The Malbone Street wreck, also known as the Brighton Beach Line accident, was a rapid transit railroad accident that occurred on November 1, 1918, on the New York City Subway's BMT Brighton Line (now part of the BMT Franklin Avenue Line) in the Flatbush neighborhood of Brooklyn in New York City. A speeding train derailed in the sharply curved tunnel beneath Willink Plaza, the intersection of Flatbush Avenue, Ocean Avenue, and Malbone Street (now known as Empire Boulevard). At least 93 people died, making it the second-deadliest train crash, after the Great Train Wreck of 1918, in American history, as well as the deadliest crash in the history of the New York City Subway.

The circumstances leading to the crash included a labor strike against the Brooklyn Rapid Transit Company (BRT). The BRT had tried to keep service running with non-striking personnel, and decided to use Antonio Edward Luciano, a crew dispatcher with no experience operating the line. Other factors in the crash included the serpentine layout of the track and the weight of the individual train cars.

In the aftermath of the crash, Luciano and BRT officials were placed on trial for manslaughter. Ultimately, all the defendants were acquitted or their indictments were dropped. The BRT gradually phased out wooden cars and additional train protection devices were installed. The two most heavily damaged train cars were scrapped. In 1923, the BRT became the Brooklyn–Manhattan Transit Corporation, having gone bankrupt due to the accident. The tunnel in which the wreck occurred remained in daily passenger operation for forty years. A memorial to the crash was installed in 2019.

==Incident==
The Malbone Street wreck occurred on Friday, November 1, 1918, at 6:42 p.m., during the end-of-week rush hour, and involved about 650 passengers.

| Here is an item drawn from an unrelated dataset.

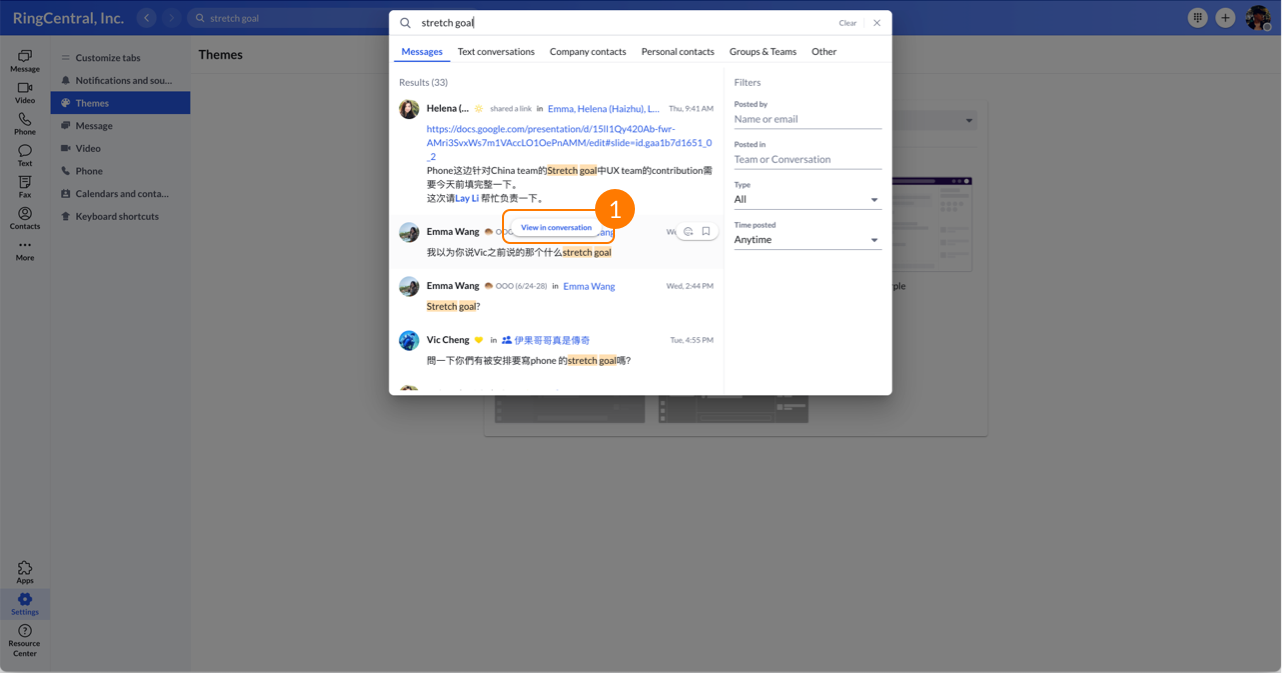Switch to Groups & Teams tab
This screenshot has height=673, width=1282.
762,52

The elevated train, consisting of five cars constructed primarily of wood, entered the tunnel portal beneath Malbone Street, going toward the Prospect Park station, negotiating a reverse curve designated to be taken at 6 mph at a speed estimated at between 30 and 40 mph.

The back wheels of the first car derailed, and the two following cars completely left the tracks, tearing off their left-hand sides and most of their roofs. The first and fourth cars sustained relatively minor damage, while the second and third cars were severely damaged. The fifth suffered no damage at all. The motorman, 25-year-old Antonio Edward Luciano, was not injured and left the scene of the accident. Passengers were trapped in what The New York Times later described as "a darkened jungle of steel dust and wood splinters, glass shards and iron beams projecting like bayonets."

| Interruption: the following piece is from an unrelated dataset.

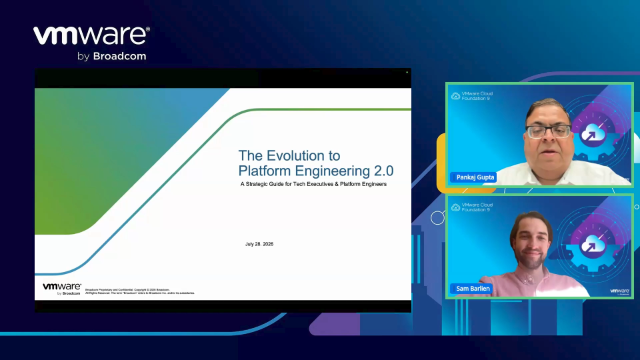Select the Pankaj Gupta name label

click(474, 177)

One surviving passenger, lawyer Charles Darling, had become so concerned about the train's speed that he dropped to the floor and braced himself moments before the crash. Darling later confronted Luciano and asked the motorman what had gone wrong. "I don't know," Luciano told Darling. "I lost control of the damn thing. That's all."

It took 45 minutes for all rescuers to descend to the site of the accident. The nearest hospital was at capacity with patients from the Spanish flu epidemic, and a makeshift infirmary was set up at Ebbets Field for crash injuries.

==Causes==
The Malbone Street wreck was the result of a series of individual circumstances.

=== Brotherhood of Locomotive Engineers strike ===
The Brotherhood of Locomotive Engineers, representing some of the motormen operating elevated trains of the Brooklyn Rapid Transit Company (BRT), had just gone on strike that morning, November 1, over issues involving union organizing and the discharge from employment of twenty-nine of its members. This created a shortage of motormen to operate the system. The BRT elected to keep service running with non-striking personnel, which included men in other unions, including the company union. Hours after the crash occurred, and less than 24 hours after the strike began, it was discontinued.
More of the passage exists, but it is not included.